Remember the phat Xbox? The console that weights as much as a breeze-block and is mostly remembered for LAN games of Halo. Microsoft made a bit of a fuss a while back releasing the original Xbox Psychonauts on Game Pass. However it’s probably for the best that most people forgot about Psychonauts going into the sequel. It was a unique 3D adventure/platformer that had a cult following and was good at best and frustrating as hell at worst. It was released on PC, Linux, Mac, PS2 and Xbox so it wasn’t ever really an Xbox exclusive. Even Psychonauts 2 started out in 2015 as a Kickstarter on Fig and is being released on PS4, Mac, Linux, PC and all flavours of Xbox. With all this history behind it does Psychonauts 2 shine as a standout experience or was it best left in obscurity?
Psychonauts 2 really does start in the best way for a sequel like this. Everything from Psychonauts and the Psychonauts in the Rhombus of Ruin (the VR only game) is quickly explained through a short enjoyable cutscene. Immediately after you’re caught up with the basics you dive into a level that twists and turns quickly to get you up to speed with all the powers and controls. The story told through Psychonauts 2 is simply staggering. It is a game that feels a lot like a 3D Mario experience while telling a complex story about very difficult emotions and themes. There’s a strong focus of doing your best within your limits and healing throughout and it covers a lot of psychological issues that you just don’t expect to see in an platforming adventure game like this.
I realise the Psychonauts 2 visual style is not for everyone. I know there’s a little too much Boxtrolls about it for me to really become a massive fan but there is no denying how it’s an absolutely stunning game. Every world of levels has a different rendering filter and it’s not just slapped on the level with no thought; the colour schemes, enemies and objects are all tailored to fit the mood and aesthetic for that moment. Psychonauts 2 on the Series X is packed with reflections, ripples, clever lighting and everything a system that can run RTX can manage, it just oozes polish throughout. There were numerous moments where I’d simply stop and soak in how good it looks regardless of the ridiculousness going on.

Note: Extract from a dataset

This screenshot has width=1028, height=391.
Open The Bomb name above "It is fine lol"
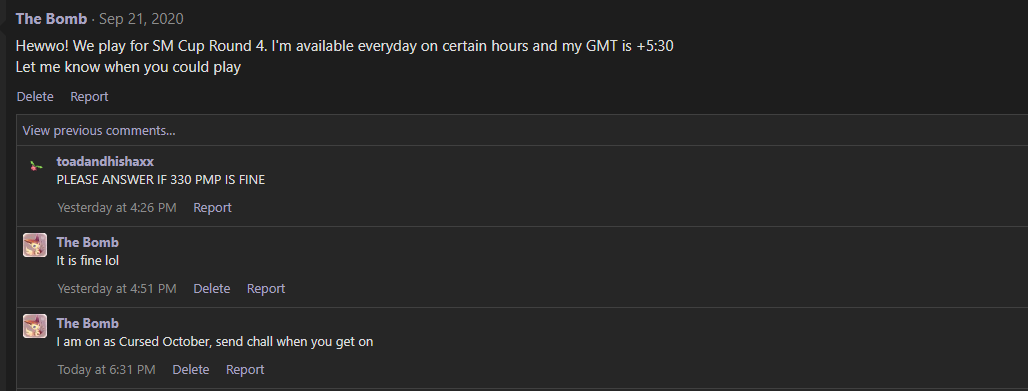87,242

Everything visually strikes you constantly in Psychonauts 2 so it was quite surprising how little the soundtrack made an impact. There are some really clever uses of sounds and music for important moments but there isn’t any real need to re-listen to it once the credits roll (although the credits song is fantastic) It’s the same with the voice acting where lines are delivered perfectly to match the witty and cleverly written scripts but Raz still has a little of Spider-Man about him where he won’t shut up about the sounds of emotional baggage nearby.
Psychonauts 2 has one huge problem and it’s a strange one for a 3D platformer this enjoyable to have, it’s just too long. There are some stages where you’ll dive in only to find it’s not a singular area but another hub for a “collect 3 key items” quest and after a few hours it does feel like they could have been trimmed. It’s frustrating as every stage is simply incredible, there are some stellar award defining moments to be had and they just feel a little watered down by the journey to get there. It’s a strange thing to be complaining about given the quality of the levels that are there but it’s the equivalent of a decadent chocolate pudding and having just a little too much to eat.

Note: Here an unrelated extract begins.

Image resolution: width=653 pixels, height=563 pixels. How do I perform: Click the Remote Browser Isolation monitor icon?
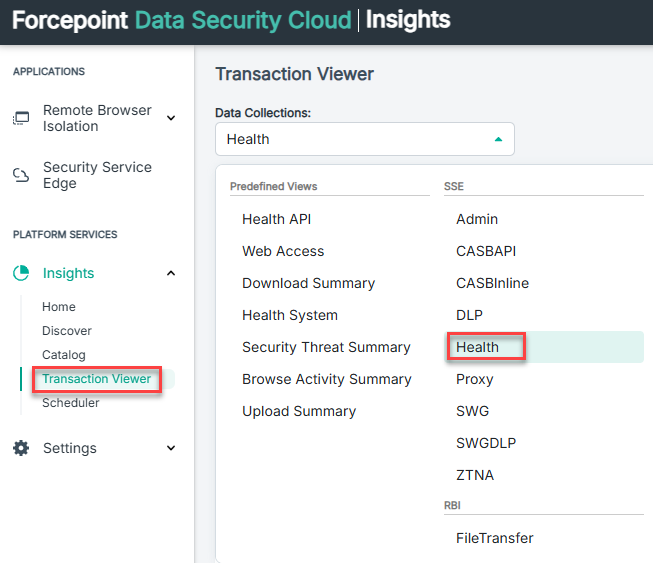21,118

There are so many nice touches to Psychonauts 2 and it feels a lot like a game that has gone through multiple quality of life improvements. You’ve tight controls throughout for platforming and switching between various abilities is snappy and fast. You can equip badges to improve specific skills and cosmetically change effects but all of these are simply the tools that you’ll use to experience the great story being told. Going back after the credits to collect more figments and hunting down more info in previous stages all felt great to do. This is considerably more accessible, interesting and fun than Mario Odyssey.
Psychonauts 2 is the first game I’ve ever played where I wish it had a subtitle instead of a sequel number. A lot of people are going to be instinctively put off playing Psychonauts 2 until they play Psychonauts and it’s the equivalent of not eating incredibly baked artisanal bread until you’ve tried the flour. Psychonauts 2 is just a shocking delight from start to finish with so many twists, nice touches and moments that pull you in. It’s one of the few 3D platformer adventure games that makes you want to play it all the way through to the brilliantly fantastical conclusion and not only does it pay off but it has you going back for more.